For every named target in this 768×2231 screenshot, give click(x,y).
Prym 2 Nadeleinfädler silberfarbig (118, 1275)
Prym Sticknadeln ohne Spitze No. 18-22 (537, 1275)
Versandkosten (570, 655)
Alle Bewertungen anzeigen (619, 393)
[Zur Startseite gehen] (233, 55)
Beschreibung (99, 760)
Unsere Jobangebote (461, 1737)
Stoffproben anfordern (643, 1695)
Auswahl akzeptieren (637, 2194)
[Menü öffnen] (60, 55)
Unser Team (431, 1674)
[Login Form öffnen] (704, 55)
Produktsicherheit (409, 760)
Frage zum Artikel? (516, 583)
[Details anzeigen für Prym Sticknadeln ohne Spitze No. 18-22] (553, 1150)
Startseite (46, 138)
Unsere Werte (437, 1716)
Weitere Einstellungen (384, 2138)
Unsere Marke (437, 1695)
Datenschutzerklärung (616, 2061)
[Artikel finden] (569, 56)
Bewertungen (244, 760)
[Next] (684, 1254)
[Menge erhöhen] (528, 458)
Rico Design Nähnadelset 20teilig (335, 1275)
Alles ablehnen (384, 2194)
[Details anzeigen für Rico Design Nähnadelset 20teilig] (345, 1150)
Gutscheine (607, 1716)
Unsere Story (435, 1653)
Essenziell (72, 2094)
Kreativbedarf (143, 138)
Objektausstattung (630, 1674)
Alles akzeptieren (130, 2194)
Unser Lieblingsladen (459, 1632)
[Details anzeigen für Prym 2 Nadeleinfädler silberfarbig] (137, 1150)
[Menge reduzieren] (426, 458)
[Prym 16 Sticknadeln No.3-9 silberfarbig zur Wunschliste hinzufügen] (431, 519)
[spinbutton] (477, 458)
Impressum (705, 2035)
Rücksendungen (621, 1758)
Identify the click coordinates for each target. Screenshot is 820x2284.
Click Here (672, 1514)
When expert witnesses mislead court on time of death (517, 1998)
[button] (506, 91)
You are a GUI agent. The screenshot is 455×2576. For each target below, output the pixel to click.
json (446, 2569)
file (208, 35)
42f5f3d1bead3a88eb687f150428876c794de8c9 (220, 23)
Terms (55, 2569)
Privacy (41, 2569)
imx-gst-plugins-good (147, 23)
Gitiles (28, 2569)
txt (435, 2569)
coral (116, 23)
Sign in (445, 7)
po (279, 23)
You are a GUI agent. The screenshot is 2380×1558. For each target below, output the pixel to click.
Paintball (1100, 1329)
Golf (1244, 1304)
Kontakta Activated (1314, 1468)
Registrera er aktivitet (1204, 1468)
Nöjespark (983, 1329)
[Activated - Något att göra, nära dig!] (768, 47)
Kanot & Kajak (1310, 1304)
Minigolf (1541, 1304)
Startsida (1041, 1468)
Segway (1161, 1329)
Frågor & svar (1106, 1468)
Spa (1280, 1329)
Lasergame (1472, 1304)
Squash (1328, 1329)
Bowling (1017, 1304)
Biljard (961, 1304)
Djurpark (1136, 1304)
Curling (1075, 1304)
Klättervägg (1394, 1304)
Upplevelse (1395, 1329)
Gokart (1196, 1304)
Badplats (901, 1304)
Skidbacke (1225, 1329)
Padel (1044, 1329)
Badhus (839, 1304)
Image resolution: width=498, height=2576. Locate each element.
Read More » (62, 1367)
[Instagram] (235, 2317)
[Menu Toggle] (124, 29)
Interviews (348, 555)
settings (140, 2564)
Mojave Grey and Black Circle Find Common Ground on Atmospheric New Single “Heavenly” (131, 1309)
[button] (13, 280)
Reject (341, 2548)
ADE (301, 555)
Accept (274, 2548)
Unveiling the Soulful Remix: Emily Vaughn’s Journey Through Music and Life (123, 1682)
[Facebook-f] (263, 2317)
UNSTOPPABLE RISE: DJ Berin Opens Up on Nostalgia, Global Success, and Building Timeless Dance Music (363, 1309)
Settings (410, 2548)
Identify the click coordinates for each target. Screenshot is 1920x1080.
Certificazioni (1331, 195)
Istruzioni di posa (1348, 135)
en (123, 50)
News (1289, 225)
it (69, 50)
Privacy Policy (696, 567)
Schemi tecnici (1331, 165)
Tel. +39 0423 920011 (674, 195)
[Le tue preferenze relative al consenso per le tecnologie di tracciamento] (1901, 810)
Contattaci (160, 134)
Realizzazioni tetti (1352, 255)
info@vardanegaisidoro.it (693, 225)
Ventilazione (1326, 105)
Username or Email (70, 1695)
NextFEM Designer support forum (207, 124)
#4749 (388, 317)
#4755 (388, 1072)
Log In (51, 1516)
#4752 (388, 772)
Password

Work to be completed:
All that should be written out is the stretch of lines above between the one holding "Accept (274, 2548)" and the one holding "#4755 (388, 1072)", inclusive, exactly as given.

Your solution:
Accept (274, 2548)
Unveiling the Soulful Remix: Emily Vaughn’s Journey Through Music and Life (123, 1682)
[Facebook-f] (263, 2317)
UNSTOPPABLE RISE: DJ Berin Opens Up on Nostalgia, Global Success, and Building Timeless Dance Music (363, 1309)
Settings (410, 2548)
Identify the click coordinates for each target. Screenshot is 1920x1080.
Certificazioni (1331, 195)
Istruzioni di posa (1348, 135)
en (123, 50)
News (1289, 225)
it (69, 50)
Privacy Policy (696, 567)
Schemi tecnici (1331, 165)
Tel. +39 0423 920011 (674, 195)
[Le tue preferenze relative al consenso per le tecnologie di tracciamento] (1901, 810)
Contattaci (160, 134)
Realizzazioni tetti (1352, 255)
info@vardanegaisidoro.it (693, 225)
Ventilazione (1326, 105)
Username or Email (70, 1695)
NextFEM Designer support forum (207, 124)
#4749 (388, 317)
#4755 (388, 1072)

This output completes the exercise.